Come fa la banca a distinguere i due Mario Rossi nati a Roma nello stesso giorno dello stesso anno? Il biondo e il moro? Il pelato e il capellone? Quello con la felpa e quello con la camicia?
Tutti criteri labili.
Sarebbe stato più semplice se lo stato avesse previsto di assegnare a ogni nuovo nato un numero di serie, come con la partita iva. Ma se già molti a fatica ricordano il proprio cf, per molti versi mnemonico, con una serie di cifre il rischio di errore sarebbe altissimo.
Allora che si fa? Il nostro ministero ha ben pensato di aprire un grado di libertà nella formula del cf, e consentire di sostituire uno (o più) dei caratteri numerici (quindi nella data o nel luogo di nascita) con una lettera.
Purtroppo l’omocodia è un fenomeno piuttosto sconosciuto, tanto che sono frequenti i sistemi che rifiutano i codici che fanno eccezione alla regola standard.
Talmente sconosciuto che la scrittura assistita propone omicidio, e penso sia l’alternativa che qualcuno valuta quando gli viene rifiutato un servizio perché il suo cf non si presenta nella sua veste classica.

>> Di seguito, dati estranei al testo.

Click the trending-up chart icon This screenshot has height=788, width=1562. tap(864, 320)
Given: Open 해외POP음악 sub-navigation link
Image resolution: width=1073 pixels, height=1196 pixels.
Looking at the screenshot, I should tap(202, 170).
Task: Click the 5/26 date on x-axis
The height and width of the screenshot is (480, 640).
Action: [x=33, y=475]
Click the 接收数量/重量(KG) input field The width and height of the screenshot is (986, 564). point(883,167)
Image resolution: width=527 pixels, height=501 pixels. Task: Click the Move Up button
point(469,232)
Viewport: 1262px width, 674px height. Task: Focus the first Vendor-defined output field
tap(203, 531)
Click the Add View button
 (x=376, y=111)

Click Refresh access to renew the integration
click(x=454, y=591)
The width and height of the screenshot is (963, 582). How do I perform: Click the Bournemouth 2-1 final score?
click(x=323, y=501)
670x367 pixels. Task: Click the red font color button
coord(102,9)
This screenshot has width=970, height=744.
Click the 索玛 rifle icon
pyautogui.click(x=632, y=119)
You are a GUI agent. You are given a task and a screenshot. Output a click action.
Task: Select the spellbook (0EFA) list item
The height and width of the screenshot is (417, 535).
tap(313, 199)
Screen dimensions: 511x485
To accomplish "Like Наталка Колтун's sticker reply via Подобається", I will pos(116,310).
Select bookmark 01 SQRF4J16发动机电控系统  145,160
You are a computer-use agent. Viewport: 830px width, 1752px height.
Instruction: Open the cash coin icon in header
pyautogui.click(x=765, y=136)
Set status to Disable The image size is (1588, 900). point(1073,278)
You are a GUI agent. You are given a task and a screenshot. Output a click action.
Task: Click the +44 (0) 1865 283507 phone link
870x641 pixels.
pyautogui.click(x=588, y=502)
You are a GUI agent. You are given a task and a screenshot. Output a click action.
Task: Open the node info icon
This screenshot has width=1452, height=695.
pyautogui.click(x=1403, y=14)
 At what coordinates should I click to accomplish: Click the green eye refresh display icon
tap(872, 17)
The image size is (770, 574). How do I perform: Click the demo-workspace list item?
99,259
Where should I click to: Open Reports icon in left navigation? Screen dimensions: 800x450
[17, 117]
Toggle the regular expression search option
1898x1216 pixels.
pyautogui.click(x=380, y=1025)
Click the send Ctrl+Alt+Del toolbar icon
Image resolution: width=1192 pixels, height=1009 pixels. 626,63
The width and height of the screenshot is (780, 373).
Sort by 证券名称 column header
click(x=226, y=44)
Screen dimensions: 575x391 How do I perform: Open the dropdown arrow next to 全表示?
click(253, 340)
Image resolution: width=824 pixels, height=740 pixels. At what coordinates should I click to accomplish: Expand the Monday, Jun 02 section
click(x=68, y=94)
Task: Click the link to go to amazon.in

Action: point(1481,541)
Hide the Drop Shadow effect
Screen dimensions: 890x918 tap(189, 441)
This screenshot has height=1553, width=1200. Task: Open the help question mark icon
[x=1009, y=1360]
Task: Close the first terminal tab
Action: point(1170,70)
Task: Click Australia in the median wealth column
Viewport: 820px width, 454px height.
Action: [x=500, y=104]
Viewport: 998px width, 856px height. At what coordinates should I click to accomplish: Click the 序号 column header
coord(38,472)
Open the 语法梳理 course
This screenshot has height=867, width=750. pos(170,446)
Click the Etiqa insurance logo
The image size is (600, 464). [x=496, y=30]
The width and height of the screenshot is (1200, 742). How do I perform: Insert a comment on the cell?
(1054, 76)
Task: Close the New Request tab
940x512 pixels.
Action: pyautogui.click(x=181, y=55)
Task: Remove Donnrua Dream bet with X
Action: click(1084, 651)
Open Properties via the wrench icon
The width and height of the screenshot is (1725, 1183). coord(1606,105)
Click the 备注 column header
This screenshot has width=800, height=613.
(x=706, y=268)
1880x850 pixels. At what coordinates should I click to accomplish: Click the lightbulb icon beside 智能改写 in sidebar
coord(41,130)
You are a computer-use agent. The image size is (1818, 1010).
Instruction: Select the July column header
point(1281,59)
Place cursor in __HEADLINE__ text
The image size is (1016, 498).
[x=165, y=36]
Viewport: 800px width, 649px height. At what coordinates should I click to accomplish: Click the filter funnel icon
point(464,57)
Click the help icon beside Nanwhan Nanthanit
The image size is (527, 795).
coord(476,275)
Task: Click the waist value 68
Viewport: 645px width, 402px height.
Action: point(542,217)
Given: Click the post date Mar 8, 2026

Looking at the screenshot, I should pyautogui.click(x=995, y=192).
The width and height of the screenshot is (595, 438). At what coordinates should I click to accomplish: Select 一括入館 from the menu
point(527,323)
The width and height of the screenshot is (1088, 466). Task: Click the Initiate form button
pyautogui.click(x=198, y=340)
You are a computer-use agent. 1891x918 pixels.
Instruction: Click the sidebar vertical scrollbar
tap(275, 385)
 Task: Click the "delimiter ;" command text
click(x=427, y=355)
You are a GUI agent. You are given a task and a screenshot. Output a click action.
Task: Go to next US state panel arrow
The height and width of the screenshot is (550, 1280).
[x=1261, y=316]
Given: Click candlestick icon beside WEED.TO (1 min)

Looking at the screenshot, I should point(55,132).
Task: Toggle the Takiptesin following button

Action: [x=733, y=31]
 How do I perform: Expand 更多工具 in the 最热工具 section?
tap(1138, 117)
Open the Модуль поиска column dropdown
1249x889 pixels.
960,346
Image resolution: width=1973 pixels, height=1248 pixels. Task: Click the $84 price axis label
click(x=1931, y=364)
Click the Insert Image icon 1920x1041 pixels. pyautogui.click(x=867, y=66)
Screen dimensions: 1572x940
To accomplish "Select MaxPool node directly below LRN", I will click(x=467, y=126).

Spesso per ovviare a questo problema ci si adatta ad usare un codice che non è il proprio, con conseguenze imponderabili.
Il numero di casi, che si stima attorno ai 40000 in Italia, è destinato a crescere: gli stranieri hanno una sigla per indicare il luogo di nascita che è cumulativa: designa l’intero stato, non un particolare comune; spesso gli stranieri inoltre non hanno una data di nascita certa e ne dichiarano una simbolica, quale il capodanno.
Si aggiunga che la data di nascita non distingue il secolo ma solo le ultime due cifre, quindi una persona nata nel 2019 può avere il medesimo codice di una nata nel 1919.
Mi ritenevo fortunata ad essere riuscita ad accaparrarmi degli indirizzi email in cui lo username fosse composto solo di nome e cognome, ma devo rivalutare la fortuna, ben più importante, di avere un codice fiscale normale.